Increasingly, I've stopped replying to any comments on the blogs or sites I write for, with the exception of this one. I've recently stopped @-replying people on Twitter. I've stopped responding in any way to personal attacks. I've turned down scores of speaking gigs that aren't paid-keynotes for serious business or tech conferences. And I grant far fewer interviews than I used to. And since work on my new book has forced me to step down from day-to-day work on TechTicker, I'm not even on camera that much anymore.
I decided today I'm going to take that a step further. For the foreseeable future, Twitter is a professional tool for me, not a personal one.
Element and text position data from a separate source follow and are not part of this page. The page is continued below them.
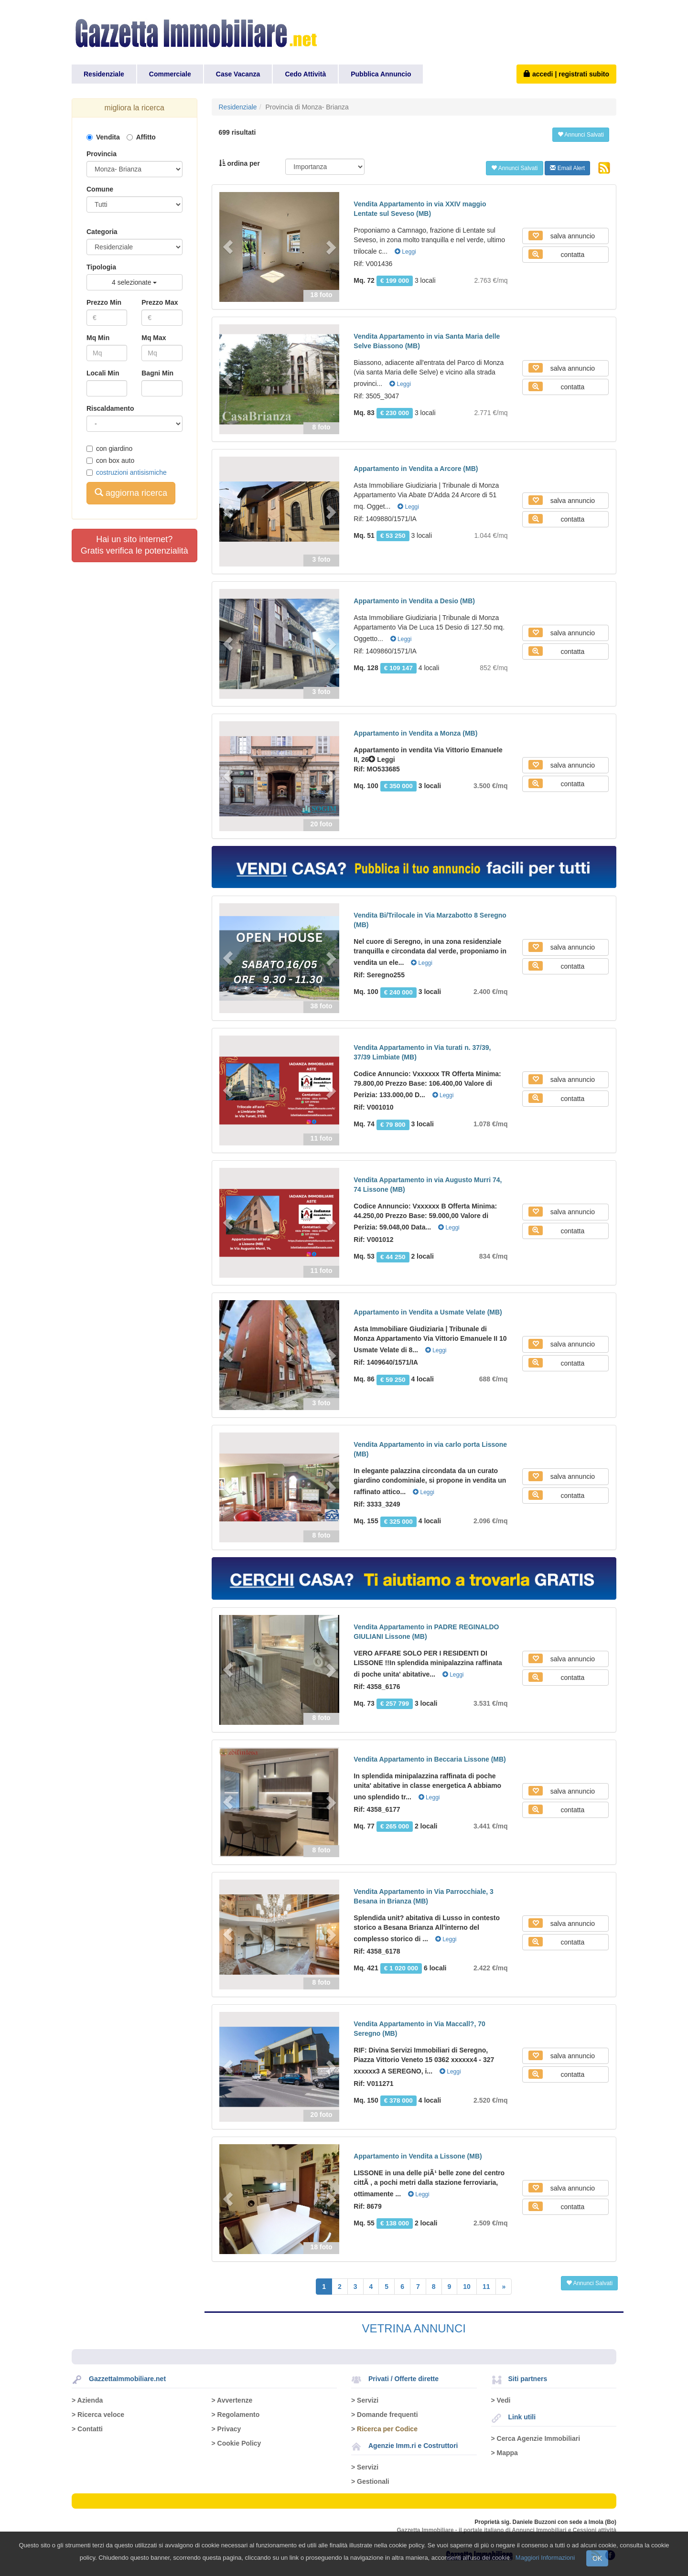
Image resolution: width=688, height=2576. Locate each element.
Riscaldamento (110, 408)
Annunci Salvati (581, 134)
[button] (228, 247)
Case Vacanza (238, 74)
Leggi (405, 251)
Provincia (101, 154)
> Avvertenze (232, 2400)
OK (597, 2558)
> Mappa (504, 2453)
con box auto (110, 460)
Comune (99, 189)
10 (467, 2286)
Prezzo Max (159, 302)
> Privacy (226, 2429)
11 (486, 2286)
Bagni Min (157, 373)
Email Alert (567, 168)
I just can't put myself or my loved ones through it anymore. In fact, I'm not even Twittering the link to this post.
It's sad that it's come to this. As someone who's been a reporter for nearly 13 years, I loved the early days of the social Web when blogging and Twitter and Facebook allowed me to interact with readers in a way I never could before. I loved getting to be a real, flawed human being, not just an anonymous, cold byline.
And, on a professional and financial level, it was hugely effective. I sold more books, I got a wave of speaking gig invitations, and far more spots on national TV and radio. When the New York Times repeatedly and publicly trashes you, you've gotten under their skin and you matter. I've not only side-stepped the volatility that nearly every other traditional journalist I know has gotten mired in-- I've actually profited from it. I have no doubt if I continued in this vein, I'd make more money. But money isn't what motivates me. I like writing about companies, and over the last six months I've realized how much I love going to countries where no one knows who I am, they just know BusinessWeek or TechCrunch or in some cases, my book.
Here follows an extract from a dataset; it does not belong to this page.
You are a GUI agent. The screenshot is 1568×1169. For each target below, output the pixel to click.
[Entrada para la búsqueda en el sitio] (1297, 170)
Let me be clear-- I'll continue to be just as controversial, abrasive and outspoken in my analysis about companies and the industry as I always have been. That'll mean more trolls and more haters. If I didn't have people taking issue with my work, frankly, I wouldn't be doing it very well. And people will still lob personal attacks at me, because, well, that's just my life. But I have to believe in a world where millions are vying for personal attention online, if I'm doing everything I can not to get personal attention, things will get better on some level.
I had an argument with someone at Twiistup about Ben Mezrich's Facebook book and whether Mark Zuckerberg starting a company meant he'd "put himself out there" and hence it was somehow "less wrong" for an author to write an imagined series of things Zuckerberg had done and label it as non-fiction. I've long thought that was a bullshit argument akin to saying a woman who dresses provocatively deserves to be raped. But it's especially pronounced these days when anyone on the Web has effectively "put themselves out there." None of us deserve to have lies published about us. None of us deserve to be verbally or physically attacked. And no matter what people say, it doesn't really get easier, and it hurts on a deeply human level every time. (See kangaroo above. It's not quite that bad...)
Is this post an indictment about a lot of what I've said and written about why the social Web is so powerful? A little bit, yeah. I've always been an optimist and some of the things I said at this two-day blogger retreat shocked me. Two years ago, I would have heartily agreed with Johnson's rosy statements about the good in humanity. Not anymore. As I wrote in my book, the Web isn't good or bad, it's just a medium for channeling raw human nature. What I wrote about the Web wasn't untrue-- I just gave human nature too much credit.